River Street Bridge (Charles River)

Carries
  
east-bound traffic on River Street to Cambridge Street

Locale
  
Cambridge, Massachusetts to Allston, Boston, Massachusetts

Maintained by
  
Massachusetts Department of Transportation

Address
  
River St, Cambridge, MA 02139, USA

Similar
  
Western Avenue Bridge, Anderson Memorial Bridge, Eliot Bridge, Harvard Bridge, John W Weeks Bridge

The River Street Bridge is a bridge connecting River Street in Cambridge, MA to Cambridge Street in Allston, Boston, MA. It was built in 1925 by the Commonwealth of Massachusetts Metropolitan District Commission.

The bridge carries one-way traffic going east, into Cambridge.
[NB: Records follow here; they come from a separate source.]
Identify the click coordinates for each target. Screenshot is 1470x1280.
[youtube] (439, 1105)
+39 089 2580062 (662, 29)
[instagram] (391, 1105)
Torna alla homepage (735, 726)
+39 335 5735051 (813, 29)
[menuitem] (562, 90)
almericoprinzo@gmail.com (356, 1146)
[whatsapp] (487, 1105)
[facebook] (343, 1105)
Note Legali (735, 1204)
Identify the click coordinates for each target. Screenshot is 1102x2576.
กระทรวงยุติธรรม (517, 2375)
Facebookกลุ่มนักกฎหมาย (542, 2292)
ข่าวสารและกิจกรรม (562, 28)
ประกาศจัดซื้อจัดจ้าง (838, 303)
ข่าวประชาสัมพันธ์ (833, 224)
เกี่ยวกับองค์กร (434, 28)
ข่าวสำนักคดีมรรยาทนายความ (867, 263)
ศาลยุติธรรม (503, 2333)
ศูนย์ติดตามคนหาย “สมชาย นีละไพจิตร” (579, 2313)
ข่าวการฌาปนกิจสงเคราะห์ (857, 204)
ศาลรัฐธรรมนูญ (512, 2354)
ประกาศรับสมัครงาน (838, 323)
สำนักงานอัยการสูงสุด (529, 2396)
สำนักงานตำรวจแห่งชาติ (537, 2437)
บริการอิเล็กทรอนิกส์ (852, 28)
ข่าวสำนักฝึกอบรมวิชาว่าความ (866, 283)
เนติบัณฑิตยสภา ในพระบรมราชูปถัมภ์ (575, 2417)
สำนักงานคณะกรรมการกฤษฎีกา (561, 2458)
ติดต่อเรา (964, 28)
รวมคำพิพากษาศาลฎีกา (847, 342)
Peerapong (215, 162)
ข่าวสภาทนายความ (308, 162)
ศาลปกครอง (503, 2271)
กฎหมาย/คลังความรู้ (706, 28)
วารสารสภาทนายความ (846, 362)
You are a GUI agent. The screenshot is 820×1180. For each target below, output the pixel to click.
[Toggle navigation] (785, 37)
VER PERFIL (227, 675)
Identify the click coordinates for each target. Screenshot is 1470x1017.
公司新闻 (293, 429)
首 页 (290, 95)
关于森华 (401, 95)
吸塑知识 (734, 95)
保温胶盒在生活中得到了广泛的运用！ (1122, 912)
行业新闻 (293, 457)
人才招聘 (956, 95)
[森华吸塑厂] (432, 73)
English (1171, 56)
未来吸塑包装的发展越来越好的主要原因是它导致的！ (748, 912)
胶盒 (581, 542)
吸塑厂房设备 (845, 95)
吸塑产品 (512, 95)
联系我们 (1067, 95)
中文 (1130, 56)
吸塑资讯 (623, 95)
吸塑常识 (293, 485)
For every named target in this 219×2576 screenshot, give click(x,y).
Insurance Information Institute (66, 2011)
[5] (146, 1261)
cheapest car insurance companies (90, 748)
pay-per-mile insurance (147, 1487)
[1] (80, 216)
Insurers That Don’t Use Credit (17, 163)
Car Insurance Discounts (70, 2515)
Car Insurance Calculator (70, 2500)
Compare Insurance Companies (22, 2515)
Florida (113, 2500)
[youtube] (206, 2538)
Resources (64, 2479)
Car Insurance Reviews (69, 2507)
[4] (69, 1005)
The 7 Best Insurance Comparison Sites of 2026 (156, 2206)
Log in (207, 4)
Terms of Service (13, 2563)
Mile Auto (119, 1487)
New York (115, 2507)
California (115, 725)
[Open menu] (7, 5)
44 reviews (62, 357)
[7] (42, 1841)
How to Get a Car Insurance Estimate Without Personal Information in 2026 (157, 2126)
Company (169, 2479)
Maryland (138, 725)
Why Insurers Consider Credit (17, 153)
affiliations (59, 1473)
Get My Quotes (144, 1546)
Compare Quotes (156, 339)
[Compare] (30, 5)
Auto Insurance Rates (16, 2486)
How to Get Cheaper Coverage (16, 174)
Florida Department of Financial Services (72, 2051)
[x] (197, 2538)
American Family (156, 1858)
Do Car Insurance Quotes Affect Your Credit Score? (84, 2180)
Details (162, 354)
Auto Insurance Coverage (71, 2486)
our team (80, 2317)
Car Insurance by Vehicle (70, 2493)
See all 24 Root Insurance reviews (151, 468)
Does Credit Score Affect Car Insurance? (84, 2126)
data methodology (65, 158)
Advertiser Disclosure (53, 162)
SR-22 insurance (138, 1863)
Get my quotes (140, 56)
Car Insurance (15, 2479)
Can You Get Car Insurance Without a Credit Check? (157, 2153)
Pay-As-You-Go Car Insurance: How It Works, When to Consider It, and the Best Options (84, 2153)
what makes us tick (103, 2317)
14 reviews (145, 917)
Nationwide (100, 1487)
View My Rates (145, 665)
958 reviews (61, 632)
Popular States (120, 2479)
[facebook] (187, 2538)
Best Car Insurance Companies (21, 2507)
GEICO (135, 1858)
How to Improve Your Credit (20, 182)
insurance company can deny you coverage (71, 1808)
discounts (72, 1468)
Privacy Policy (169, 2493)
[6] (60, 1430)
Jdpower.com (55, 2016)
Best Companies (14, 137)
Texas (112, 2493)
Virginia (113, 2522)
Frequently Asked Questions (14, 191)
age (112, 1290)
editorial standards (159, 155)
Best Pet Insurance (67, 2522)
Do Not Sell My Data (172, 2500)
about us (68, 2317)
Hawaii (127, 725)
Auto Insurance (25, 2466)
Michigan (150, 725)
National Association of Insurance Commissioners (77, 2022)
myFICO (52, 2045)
Westbound traffic must take the nearby Western Avenue Bridge.

History

The original bridge at the site, a wooden drawbridge, was built in 1810. The bridge was built in response to the 1793 construction of the West Boston Bridge (at the site of the current Longfellow Bridge), because the two bridges together greatly shortened the route from Boston to Cambridge, which previously had to take a highway around the Back Bay through Roxbury.

The current reinforced-concrete bridge was constructed in 1925 with three arches that span 330 feet. It was designed by Robert P. Bellows in a style resembling the Pont Neuf in Paris.